Müslüman algı “İşlerini kadına bırakan toplumlar felah bulmaz” rivayetle şekillenmiştir. Kadından yönetici olmaz fıkhı dini bir hüküm gibi yorumlanmıştır.  Dünyada son beş yıldır yapılan İslamilik endeksinde bir kadın başbakan (Lacinda Arden) tarafından yönetilen Yeni Zelanda birinci sırada yer alırken İkinci gelen Filandiya’da başbakanlık koltuğunda Sanna Marin isimli bir kadın oturmaktadır.

Bugün medeniyet ve modernlik kavramları da kadın üzerinden değerlendirilmektedir. İslam dünyasında Kadın denilince sadece tesettür akla gelmektedir. Kadının statüsü, iş yaşamındaki rolü, topluma kattığı değer gündem olmamaktadır. Batıda Müslüman kadının imajı Siyah çarşaflı, peçeli, kocasının bir adım gerisinde yürüyen bir figür şeklinde kabul edilir. Müslümanların geleneksel baskıcı uygulamaları İslam’ın uygulaması şeklinde yorumlanır.

Arabistan’da kadınların siyah giyinmek zorunda olması, yalnız tek başına taksiye binememeleri ve araba kullanma yasağı dini değil bir kabile geleneğidir. Kadınların seçme ve seçilme haklarının olmaması çağdışıdır. Kadın doktor erkek hastayı muayene edemez ancak erkek doktor hasta yakınının iznine bağlı olarak kadın hastayı muayene edebiliyor olması yasaların tamamen erkek egemen bir bir toplumun lehine şekillendiğini gösteriyor.

İran’da Nesrin Sotuda isimli bir kadın başörtüsü takmadığı (Mahkemeye de başörtüsü takmadan çıktığı) için 148 kırbaç ve 33 yıl hapis cezasına çarptırılması sadece molla despotizmi ile açıklanabilir. “Dinde zorlama yoktur” ilkesi yok sayılıyor. Hem İran’da hem de Arabistan’da kadınlar devamlı günah işleyecekmiş gibi din polisinin gözetimi altında.

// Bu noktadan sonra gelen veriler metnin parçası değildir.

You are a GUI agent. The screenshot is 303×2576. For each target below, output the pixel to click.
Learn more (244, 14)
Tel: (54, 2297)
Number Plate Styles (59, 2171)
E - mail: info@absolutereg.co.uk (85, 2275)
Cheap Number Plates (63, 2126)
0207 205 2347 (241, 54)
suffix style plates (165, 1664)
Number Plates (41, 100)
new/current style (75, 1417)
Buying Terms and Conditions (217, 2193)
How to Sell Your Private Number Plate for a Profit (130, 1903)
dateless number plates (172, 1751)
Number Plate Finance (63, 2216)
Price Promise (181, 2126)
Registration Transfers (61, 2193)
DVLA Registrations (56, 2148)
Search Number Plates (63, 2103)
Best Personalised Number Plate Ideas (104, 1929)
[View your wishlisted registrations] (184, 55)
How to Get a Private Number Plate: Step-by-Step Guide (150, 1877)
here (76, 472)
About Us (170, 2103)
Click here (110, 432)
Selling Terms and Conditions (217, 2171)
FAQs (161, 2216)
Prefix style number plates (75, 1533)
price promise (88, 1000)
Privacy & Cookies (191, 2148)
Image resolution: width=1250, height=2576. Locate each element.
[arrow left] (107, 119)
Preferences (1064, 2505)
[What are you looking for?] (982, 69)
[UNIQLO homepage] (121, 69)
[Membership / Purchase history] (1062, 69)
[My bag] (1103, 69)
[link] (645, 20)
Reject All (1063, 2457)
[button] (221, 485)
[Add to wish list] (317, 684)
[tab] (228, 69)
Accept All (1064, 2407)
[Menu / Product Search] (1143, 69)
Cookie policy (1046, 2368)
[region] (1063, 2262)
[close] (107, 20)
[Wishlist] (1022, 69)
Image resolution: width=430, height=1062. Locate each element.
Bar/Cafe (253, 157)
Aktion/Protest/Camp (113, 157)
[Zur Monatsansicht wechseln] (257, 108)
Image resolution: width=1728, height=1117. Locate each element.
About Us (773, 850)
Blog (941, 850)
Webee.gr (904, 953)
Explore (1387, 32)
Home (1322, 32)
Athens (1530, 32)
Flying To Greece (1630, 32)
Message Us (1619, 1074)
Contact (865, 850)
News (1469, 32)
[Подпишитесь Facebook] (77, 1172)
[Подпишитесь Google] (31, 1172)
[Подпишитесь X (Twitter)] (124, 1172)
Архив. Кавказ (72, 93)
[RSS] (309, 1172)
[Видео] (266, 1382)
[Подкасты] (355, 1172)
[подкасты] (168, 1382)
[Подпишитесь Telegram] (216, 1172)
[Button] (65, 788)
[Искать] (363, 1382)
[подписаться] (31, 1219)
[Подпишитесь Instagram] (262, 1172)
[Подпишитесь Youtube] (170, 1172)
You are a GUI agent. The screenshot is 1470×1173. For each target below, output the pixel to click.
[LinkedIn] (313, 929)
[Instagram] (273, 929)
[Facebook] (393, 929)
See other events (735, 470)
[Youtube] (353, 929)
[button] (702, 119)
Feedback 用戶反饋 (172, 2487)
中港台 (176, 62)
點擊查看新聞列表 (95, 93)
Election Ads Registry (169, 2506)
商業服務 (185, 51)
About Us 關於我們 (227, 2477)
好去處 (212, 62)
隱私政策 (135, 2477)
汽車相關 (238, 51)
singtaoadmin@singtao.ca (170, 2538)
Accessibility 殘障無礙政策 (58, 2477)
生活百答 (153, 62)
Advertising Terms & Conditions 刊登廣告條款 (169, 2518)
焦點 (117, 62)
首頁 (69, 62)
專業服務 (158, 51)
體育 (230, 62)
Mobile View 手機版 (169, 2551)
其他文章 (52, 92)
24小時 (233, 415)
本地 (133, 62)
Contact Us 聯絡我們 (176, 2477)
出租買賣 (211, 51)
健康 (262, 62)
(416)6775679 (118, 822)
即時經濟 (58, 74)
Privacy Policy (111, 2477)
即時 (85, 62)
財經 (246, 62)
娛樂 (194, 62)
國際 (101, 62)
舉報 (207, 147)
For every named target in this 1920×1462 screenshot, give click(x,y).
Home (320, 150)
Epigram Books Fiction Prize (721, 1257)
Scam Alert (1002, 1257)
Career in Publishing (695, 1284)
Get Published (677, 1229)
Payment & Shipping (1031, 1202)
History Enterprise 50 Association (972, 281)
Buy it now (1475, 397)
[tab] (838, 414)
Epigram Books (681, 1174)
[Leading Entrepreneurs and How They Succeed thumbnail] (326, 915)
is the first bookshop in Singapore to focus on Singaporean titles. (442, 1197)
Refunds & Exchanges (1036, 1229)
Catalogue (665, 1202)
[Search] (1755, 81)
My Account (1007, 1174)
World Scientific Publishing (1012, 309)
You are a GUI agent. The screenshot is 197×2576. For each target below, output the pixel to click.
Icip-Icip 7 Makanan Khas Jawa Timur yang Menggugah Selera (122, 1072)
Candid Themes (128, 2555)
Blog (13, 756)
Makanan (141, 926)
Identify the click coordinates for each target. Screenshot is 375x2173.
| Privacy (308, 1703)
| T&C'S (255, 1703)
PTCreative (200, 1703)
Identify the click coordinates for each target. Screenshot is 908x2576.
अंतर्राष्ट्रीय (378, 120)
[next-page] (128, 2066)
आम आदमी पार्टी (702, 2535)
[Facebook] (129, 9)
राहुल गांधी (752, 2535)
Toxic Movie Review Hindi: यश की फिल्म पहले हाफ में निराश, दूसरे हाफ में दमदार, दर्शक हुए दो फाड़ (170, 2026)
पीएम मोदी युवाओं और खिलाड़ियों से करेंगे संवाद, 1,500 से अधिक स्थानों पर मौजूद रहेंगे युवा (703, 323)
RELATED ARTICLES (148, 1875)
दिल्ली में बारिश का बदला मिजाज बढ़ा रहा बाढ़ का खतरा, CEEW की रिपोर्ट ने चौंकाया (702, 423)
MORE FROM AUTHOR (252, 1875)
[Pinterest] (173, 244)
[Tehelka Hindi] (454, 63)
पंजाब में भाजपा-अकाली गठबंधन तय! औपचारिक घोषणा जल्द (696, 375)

Afganistan’da erkek çocuktan yoksun bir aile toplumda kabul görmüyor. Eğer ailede bütün çocuklar kız doğduysa bu kutlanacak bir şey değil saklanacak bir durum. Erkek evlatsızlık, aile reisinin hayatta güçsüz gözükmesi ve dış dünyaya karşı utanç yaşaması demektir. Bundan dolayı kız çocukları bir gecede erkek olup özgürleşebiliyor. Fehime Fehim’e dönüşüyor. Bütün yaptıkları saçını kısa kesip pantolon giymek. Ertesi gün sokakta rahatça dolaşabiliyor, okula gidip oyun oynayabiliyor. Bu uygulama zaman içinde trajedilere dönüşebiliyor. Yaşamını erkek özgürlüğünün tadını çıkararak sürdürmek isteyip bir daha kadınlığa dönmeyenler de oluyor. Ödünç hayatı geri vermek zor oluyor. Hala yaşları küçük kız çocucukları yaşlı erkeklere “gelin” olarak satılıyor. Taliban kadınların eğitimine ve çalışmasına izin vermiyor. El-Kaide ve IŞİD gibi örgütler kadınların camdan dışarıya bakmasını göz zinası olarak değerlendirip cezalandırıyor. İslam dünyasında kadının temel görevi erkeğe hizmet ve soyun sürdürülmesini sağlamaktır, kısacası kadın hep öteki, ikinci sınıf ve mal hükmünde.

 

IŞİD’ın Şengal’de binlerce kadını kaçırıp pazarlarda para karşılığında satması, tecavüz etmesi ve binlerce kız çocuğunun hamile bırakılmasına İslam dünyası seyirci kaldı, bir kısmı da onayladı. IŞİD’in fetva inceleme kurulu tarafından yayınlanan fetvada, çocuk yaştaki gayrimüslim kölelere tecavüz, dayak ve satılmaları hukuken uygun kabul ediliyor. Ayrıca esir alınan kadın bir başkasına hediye edilebiliyor. Bu insanlık suçu güya İslam adına işlendi.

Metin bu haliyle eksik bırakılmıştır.